Wagatha Christie Trial hits ‘Beatles’ moment on Day One
WAGs libel case is a hit from Day One — Johnny Depp and Amber Heard are history
The libel action being brought in the London High Court by Rebekah Vardy against Coleen Rooney — otherwise known as the Wagatha Christie trial — started this Tuesday (10th May) and already looks like becoming a classic.
OK, background for people not fascinated by UK celeb culture (and the Daily Mail is running rolling news coverage of the case online)… Coleen and Rebekah are both WAGs (= Wives & Girlfriends of famous English footballers). Coleen thought Rebekah was leaking confidential information to the press, so set up an elaborate sting on her private Instagram account. (This is where the term ‘Wagatha Christie’ came from — she was acting like a detective in an Agatha Christie novel — geddit?) Rebekah said the allegations were defamatory and after over three years of accusations and counter accusations, the case has finally come to court. Now read on…

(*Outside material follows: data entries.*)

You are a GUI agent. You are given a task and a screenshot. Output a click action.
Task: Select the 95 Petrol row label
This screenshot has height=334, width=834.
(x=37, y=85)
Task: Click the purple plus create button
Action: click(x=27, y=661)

My favourite moment so far was when Rebekah was asked to explain what the TLA (three letter acronym) FFS meant in her message exchanges with Caroline Watt (Vardy’s former agent although apparently now missing in action but that’s another story).
With the court’s permission, Rebekah explained that it meant For Fuck’s Sake — not to be confused with WTF (= What the Fuck) and WTAF (= What the Actual Fuck).
This must go down in history as one of the best legal explanations of stating the bleedin’ obvious (and an indication of just how out of touch judges and the legal establishment still are) since a judge in the first half of the 1960s asked “Who are The Beatles?” — to which a barrister replied “I believe they are a popular beat combo, m’lud.”
By way of some further icing on the cake, Marcel Berlins (for many years the legendary legal correspondent for The Guardian newspaper) once reported he had been unable to track down any reliable attribution (in terms of who said it and in which case) for the “Who are the Beatles etc” exchange and concluded it must be an urban legend. Others have suggested it may have been the late Judge James Pickles. However while it was the sort of comment the frequently controversial Pickles could have made, in the mid-1960s he was still a relatively obscure and far-too junior member of the Bench to have attracted such attention.
Meanwhile the UK economy is tanking and the war in Ukraine rolls on but at least we have squabbling WAGs to keep us amused.